Press welding makes for durable, flexible electrical connectors

July 12, 2001
Laminated electrical connectors that are soldered or riveted together often generate high resistive voltage losses.

Laminated electrical connectors that are soldered or riveted together often generate high resistive voltage losses. They're also stiff and not flexible enough to meet the long-term demands of automotive welding machines and other moving electrical equipment. To solve this problem, engineers at Watteredge-Uniflex in Avon Lake, Ohio, are using press welding, a manufacturing technique that heats and squeezes copper laminates into a nearly solid bar. The copper sheets are positioned between heated graphite blocks which press the sheets together. The graphite transfers its heat to the copper and bonds the sheets together. But the copper can be drilled, machined, and handled like a solid copper component, but it has some flexibility. Press-welded connectors have minimal voltage losses and maintain a uniform current flow..

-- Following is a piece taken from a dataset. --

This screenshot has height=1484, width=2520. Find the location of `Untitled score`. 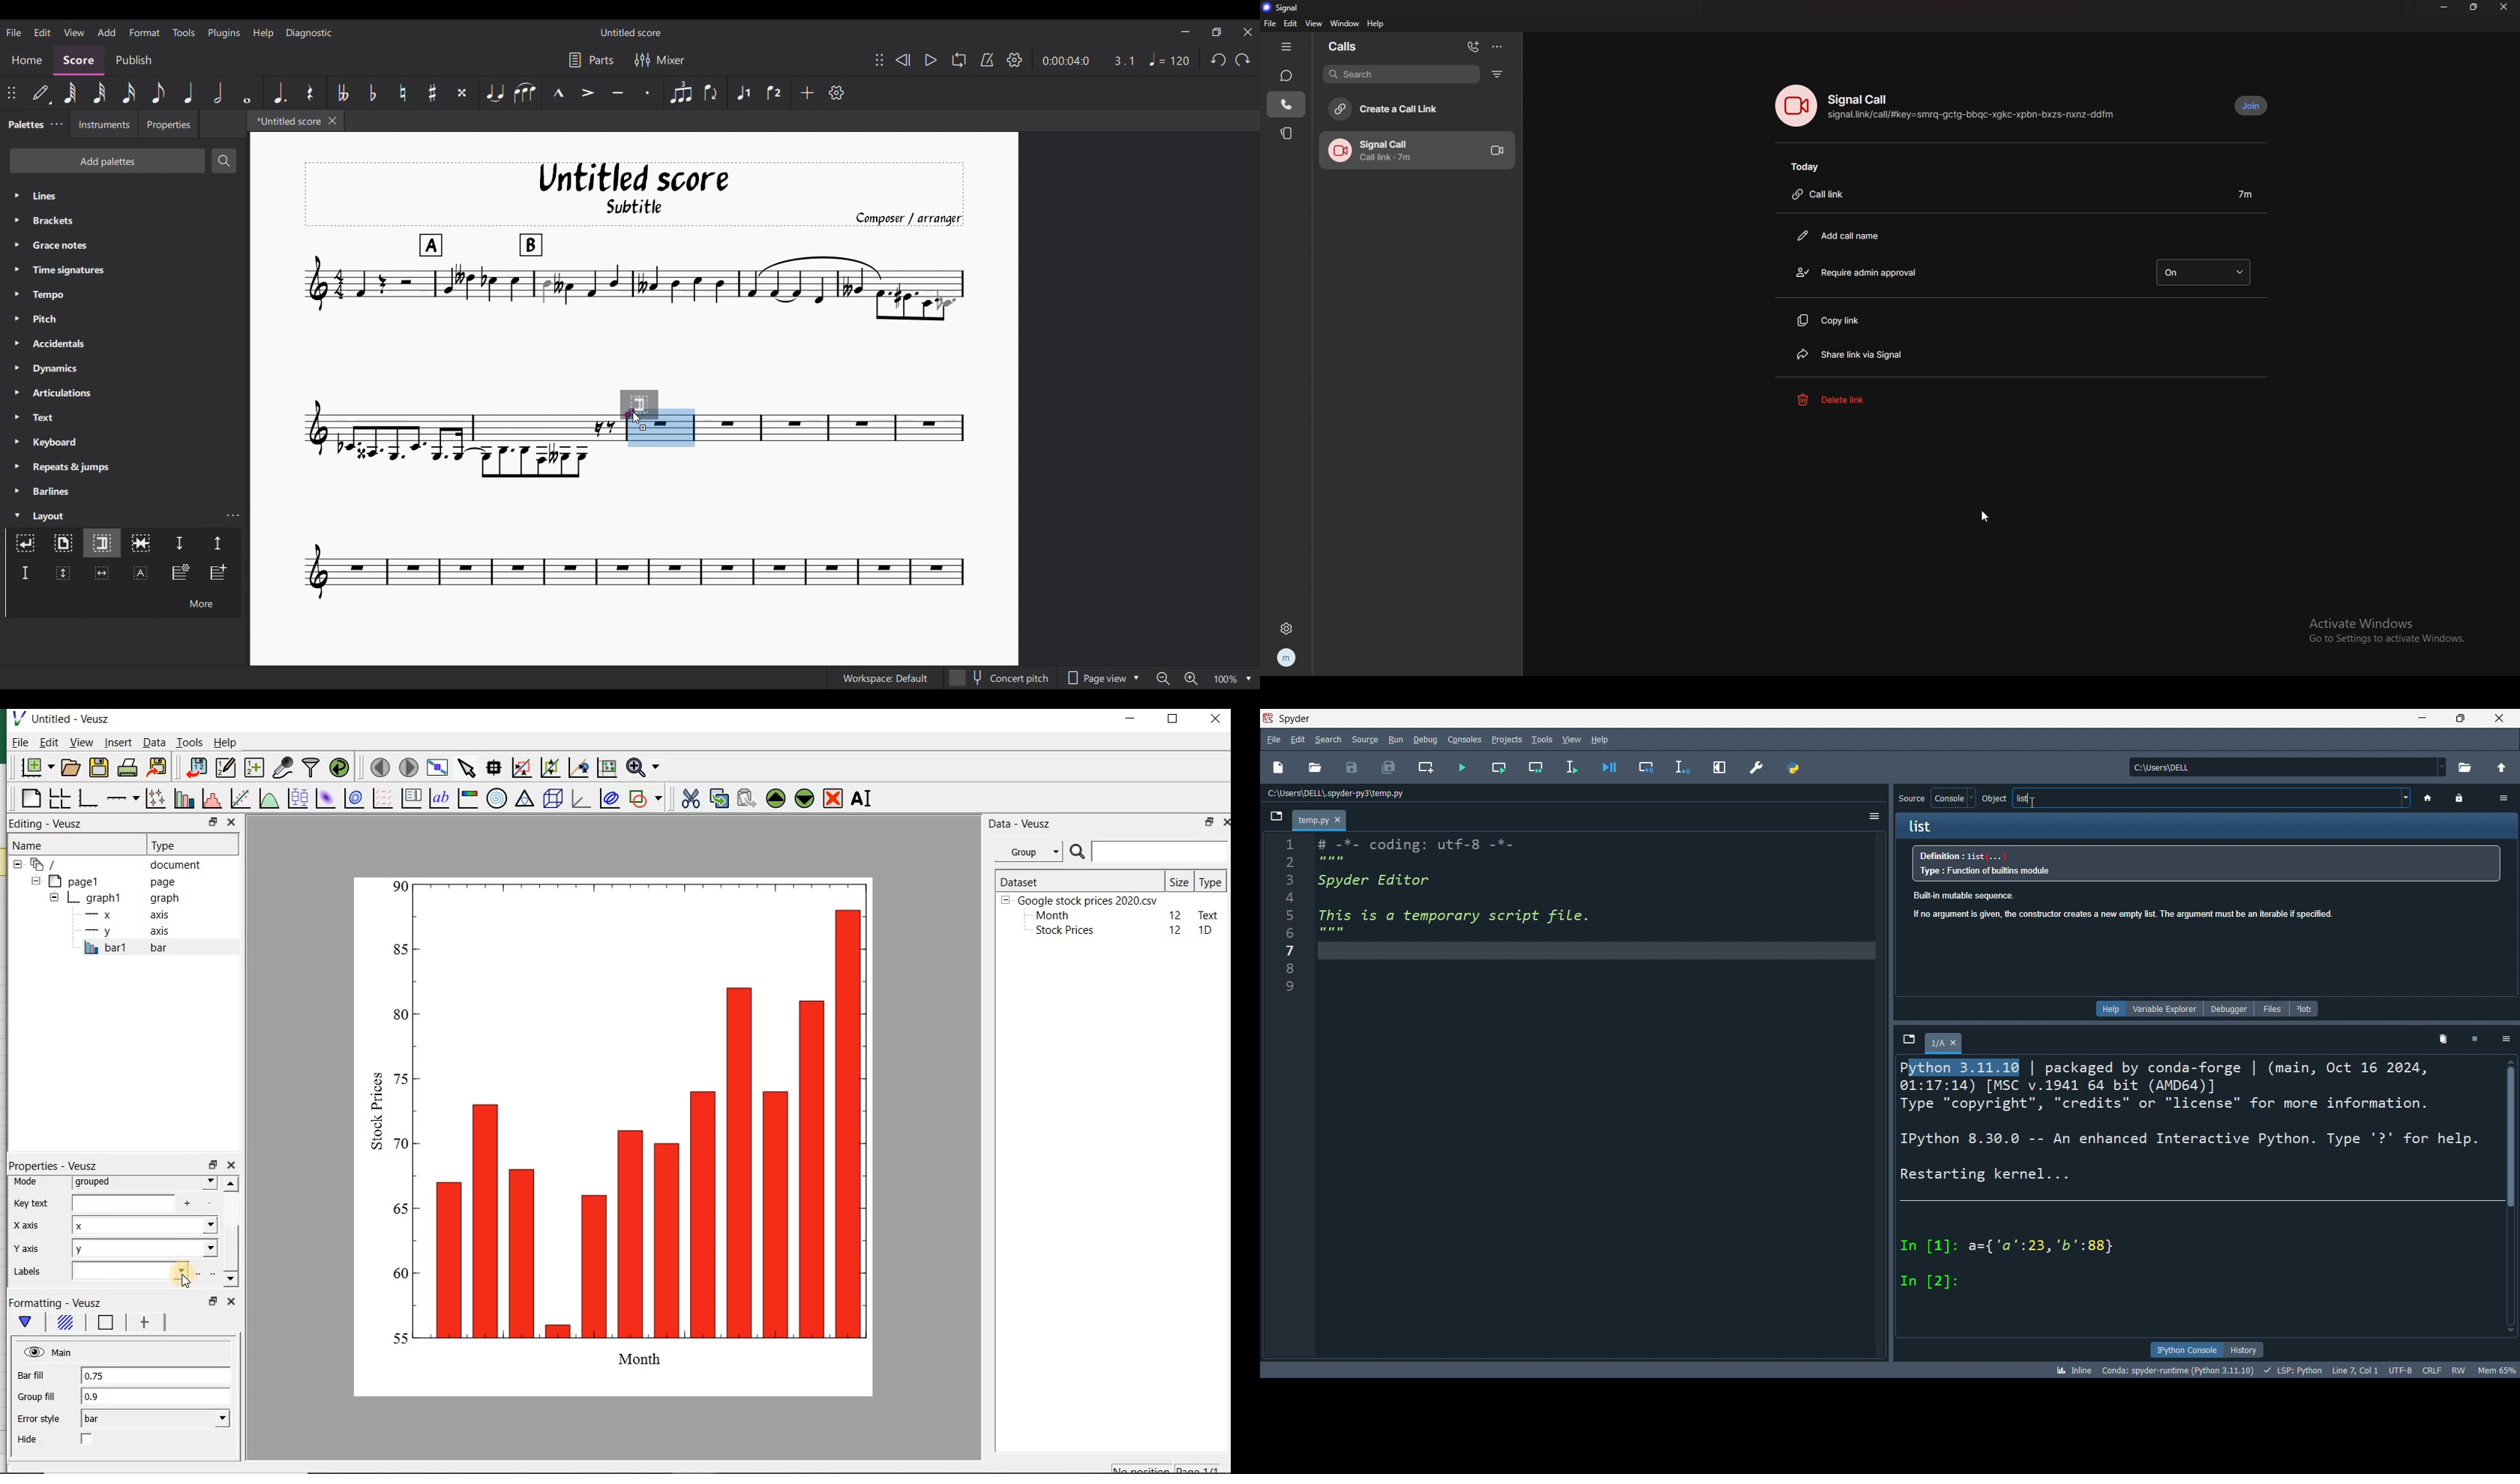

Untitled score is located at coordinates (631, 33).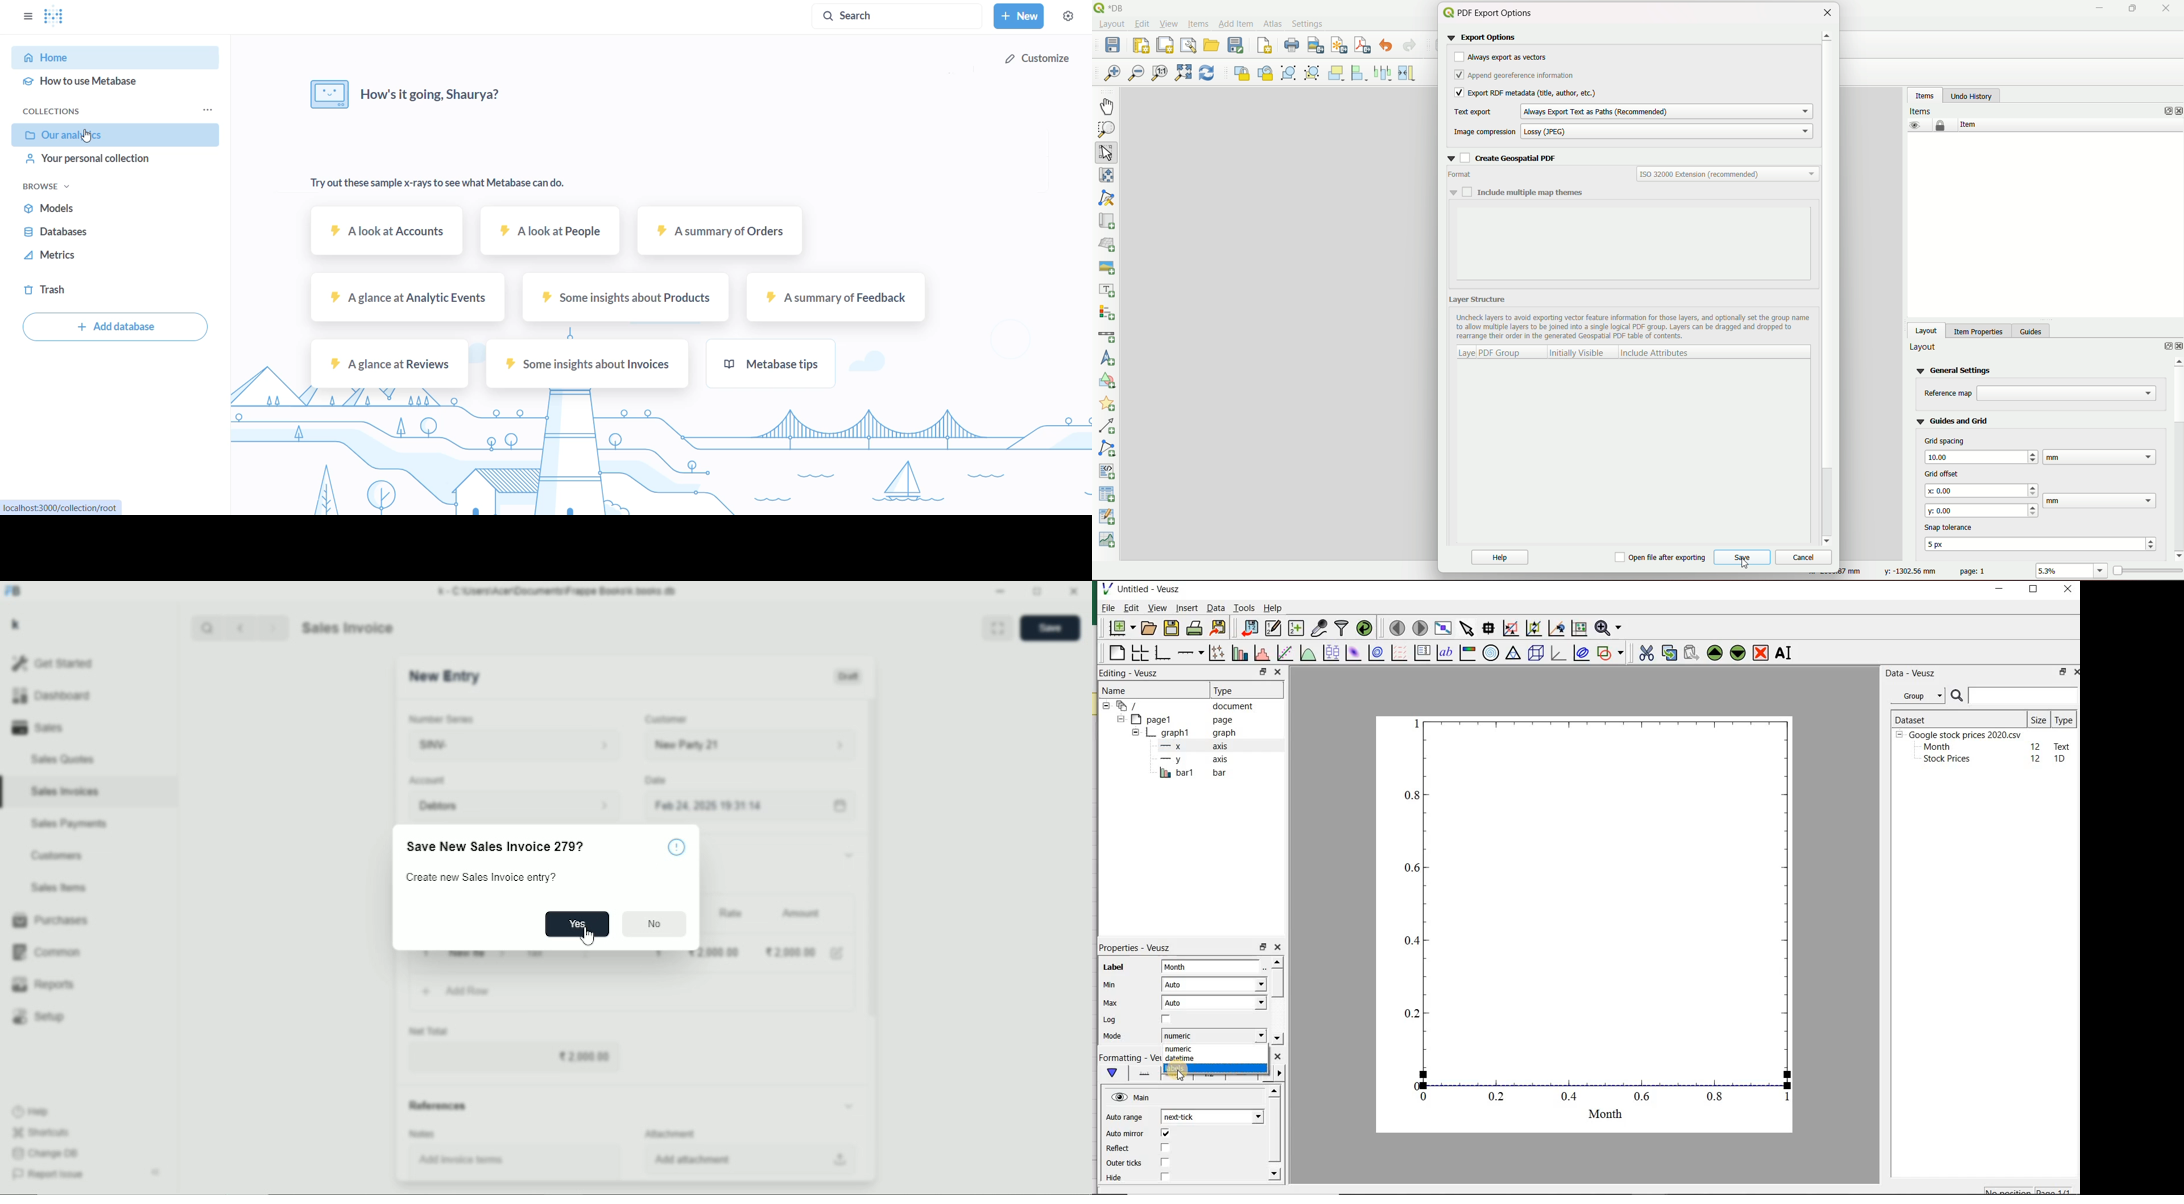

The copper sheets can vary from 0.003-in. thick to 0.045, with thinner sheets used when maximum flexibility is needed. For comparison, a 0.5-in.-thick soldered copper connector carrying 10,000 A could be replaced with a press-welded connector 3Z8-in. thick. Or, a press-welded connector that was 0.5-in. thick would last 30 to 35% longer than the soldered version Press-welded copper laminates reduce resistive voltage losses in electrical connectors and make for uniform current distributions.